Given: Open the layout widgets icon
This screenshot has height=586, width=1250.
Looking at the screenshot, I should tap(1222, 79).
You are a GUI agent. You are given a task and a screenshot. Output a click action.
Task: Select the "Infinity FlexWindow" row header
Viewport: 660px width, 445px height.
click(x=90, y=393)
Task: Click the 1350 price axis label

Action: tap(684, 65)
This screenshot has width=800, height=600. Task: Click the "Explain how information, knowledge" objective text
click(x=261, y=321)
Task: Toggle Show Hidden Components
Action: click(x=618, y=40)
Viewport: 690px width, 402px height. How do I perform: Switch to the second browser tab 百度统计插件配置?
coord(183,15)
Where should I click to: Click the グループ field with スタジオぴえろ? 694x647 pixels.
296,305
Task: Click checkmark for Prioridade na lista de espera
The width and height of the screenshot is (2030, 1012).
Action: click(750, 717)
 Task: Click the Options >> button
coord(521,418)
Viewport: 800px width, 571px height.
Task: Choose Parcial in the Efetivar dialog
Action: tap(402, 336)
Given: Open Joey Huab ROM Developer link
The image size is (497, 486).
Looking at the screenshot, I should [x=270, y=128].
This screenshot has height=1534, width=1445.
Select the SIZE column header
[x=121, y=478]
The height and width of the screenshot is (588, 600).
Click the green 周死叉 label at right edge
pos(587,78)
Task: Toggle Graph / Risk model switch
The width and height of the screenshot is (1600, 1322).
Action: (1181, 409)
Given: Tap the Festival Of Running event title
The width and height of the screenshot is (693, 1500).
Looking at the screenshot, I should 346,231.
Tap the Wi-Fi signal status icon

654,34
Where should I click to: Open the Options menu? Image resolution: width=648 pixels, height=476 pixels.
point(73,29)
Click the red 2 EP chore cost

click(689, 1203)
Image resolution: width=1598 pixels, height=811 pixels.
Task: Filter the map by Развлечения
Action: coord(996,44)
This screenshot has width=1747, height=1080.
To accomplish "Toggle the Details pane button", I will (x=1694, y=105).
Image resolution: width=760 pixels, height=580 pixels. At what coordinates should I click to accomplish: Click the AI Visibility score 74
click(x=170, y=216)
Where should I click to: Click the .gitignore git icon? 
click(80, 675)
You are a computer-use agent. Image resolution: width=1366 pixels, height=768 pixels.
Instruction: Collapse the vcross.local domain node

# # # # #

All of the data above should be reproduced exactly.

= Exercise response =
Given: Open the layout widgets icon
This screenshot has height=586, width=1250.
Looking at the screenshot, I should tap(1222, 79).
You are a GUI agent. You are given a task and a screenshot. Output a click action.
Task: Select the "Infinity FlexWindow" row header
Viewport: 660px width, 445px height.
click(x=90, y=393)
Task: Click the 1350 price axis label

Action: tap(684, 65)
This screenshot has width=800, height=600. Task: Click the "Explain how information, knowledge" objective text
click(x=261, y=321)
Task: Toggle Show Hidden Components
Action: click(x=618, y=40)
Viewport: 690px width, 402px height. How do I perform: Switch to the second browser tab 百度统计插件配置?
coord(183,15)
Where should I click to: Click the グループ field with スタジオぴえろ? 694x647 pixels.
296,305
Task: Click checkmark for Prioridade na lista de espera
The width and height of the screenshot is (2030, 1012).
Action: click(750, 717)
 Task: Click the Options >> button
coord(521,418)
Viewport: 800px width, 571px height.
Task: Choose Parcial in the Efetivar dialog
Action: tap(402, 336)
Given: Open Joey Huab ROM Developer link
The image size is (497, 486).
Looking at the screenshot, I should [x=270, y=128].
This screenshot has height=1534, width=1445.
Select the SIZE column header
[x=121, y=478]
The height and width of the screenshot is (588, 600).
Click the green 周死叉 label at right edge
pos(587,78)
Task: Toggle Graph / Risk model switch
The width and height of the screenshot is (1600, 1322).
Action: (1181, 409)
Given: Tap the Festival Of Running event title
The width and height of the screenshot is (693, 1500).
Looking at the screenshot, I should 346,231.
Tap the Wi-Fi signal status icon

654,34
Where should I click to: Open the Options menu? Image resolution: width=648 pixels, height=476 pixels.
point(73,29)
Click the red 2 EP chore cost

click(689, 1203)
Image resolution: width=1598 pixels, height=811 pixels.
Task: Filter the map by Развлечения
Action: coord(996,44)
This screenshot has width=1747, height=1080.
To accomplish "Toggle the Details pane button", I will (x=1694, y=105).
Image resolution: width=760 pixels, height=580 pixels. At what coordinates should I click to accomplish: Click the AI Visibility score 74
click(x=170, y=216)
Where should I click to: Click the .gitignore git icon? 
click(80, 675)
You are a computer-use agent. Image resolution: width=1366 pixels, height=768 pixels.
Instruction: Collapse the vcross.local domain node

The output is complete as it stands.